Achei esse livro apaixonante quando o li pela primeira vez em 2009,  e hoje relendo-o pela terceira vez, ele se faz ainda muito atual e acredito que sempre será. Os direitos do leitor, que ele lista no livro, foram libertadores para mim, principalmente o direito de não terminar o livro (porque sempre me sentia culpada quando a leitura não fluía e eu não queria abandonar o livro na metade) e o direito de calar, que é libertador no sentido de que não devemos explicações sobre o que lemos para ninguém. Gostaria de ter lido esse livro mais cedo, ainda na escola, e gostaria que todos os professores tivessem que ler esse ensaio para que a abordagem em sala de aula fosse diferente. Para que a literatura não ficasse sendo uma coisa chata e obrigatória para muita gente que não teve a sorte de ter um professor que os inspirasse.

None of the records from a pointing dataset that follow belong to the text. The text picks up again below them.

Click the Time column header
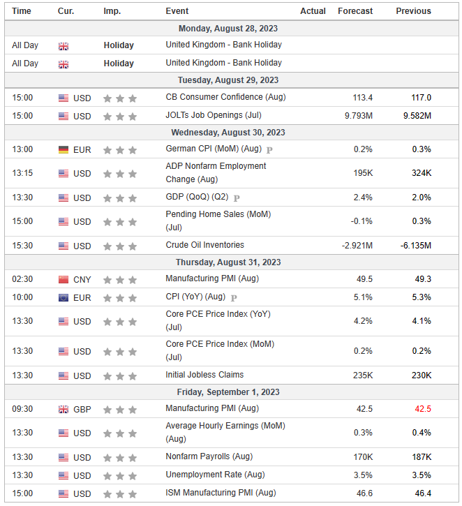 coord(22,11)
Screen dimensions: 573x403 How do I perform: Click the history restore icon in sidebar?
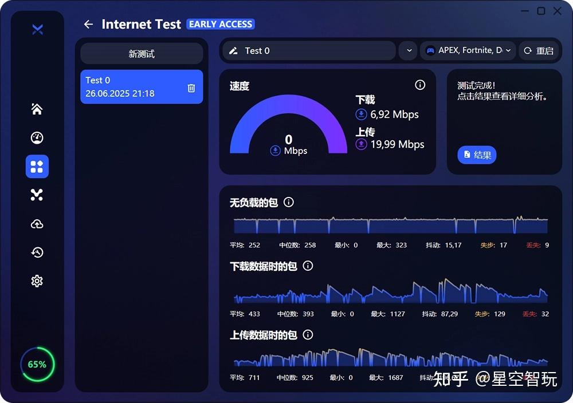pos(37,252)
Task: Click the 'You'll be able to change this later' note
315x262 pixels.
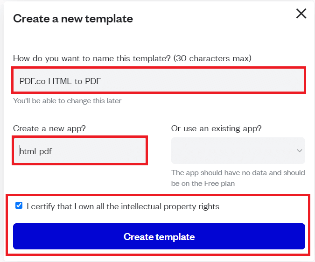Action: click(67, 101)
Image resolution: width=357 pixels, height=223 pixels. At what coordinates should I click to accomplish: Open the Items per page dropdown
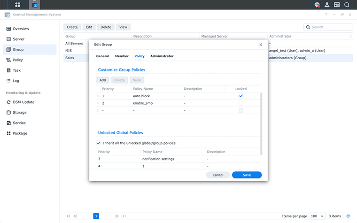317,216
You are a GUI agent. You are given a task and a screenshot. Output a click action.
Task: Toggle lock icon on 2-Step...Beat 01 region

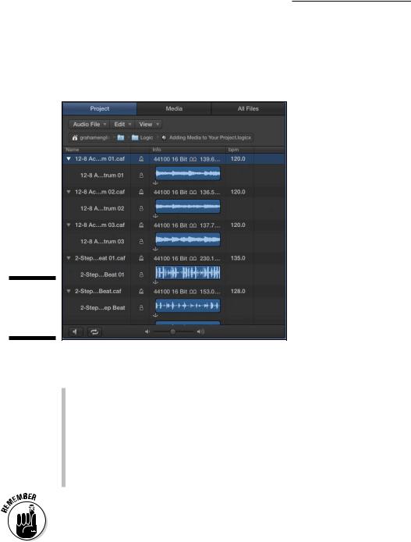141,275
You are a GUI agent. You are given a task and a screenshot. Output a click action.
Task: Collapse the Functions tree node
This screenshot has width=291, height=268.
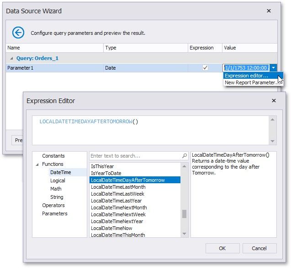tap(37, 164)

E, a propósito dessa releitura hoje, entre os direitos do leitor, Pennac lista o direito de reler:

"Reler o que me tinha uma primeira vez rejeitado, reler sem pular, reler sob um outro ângulo, reler para verificar, sim ... nós nos concedemos todos esses direitos. 
Mas relemos sobretudo gratuitamente, pelo prazer da repetição, a alegria dos reencontros, para pôr a prova a intimidade.
"Mais", "mais", dizia a criança que fomos...
Nossas releituras adultas têm muito desse desejo: nos encantar com a sensação de permanência e as encontrarmos,  a cada vez, sempre rica em novos encantamentos." (página 137)

Um livro para ser lido, relido e compartilhado.

Daniel Pennac. Como um romance. Porto Alegre: L± Rio de Janeiro: Rocco, 2008.


quinta-feira, 19 de setembro de 2013

Mimos


Presentes queridos que chegaram hoje na minha caixa de correio e que alegraram meu dia!


"Aquilo que lemos de mais belo deve-se, quase sempre, a uma pessoa querida. E é a essa mesma pessoa querida que falamos primeiro. Talvez porque, justamente, é próprio do sentimento, como do desejo de ler, preferir. Amar é, pois, fazer dom de nossas preferências àqueles que preferimos. E esses partilhamentos povoam a invisível cidadela de nossa liberdade. Somos habitados por livros e amigos". (Página 77)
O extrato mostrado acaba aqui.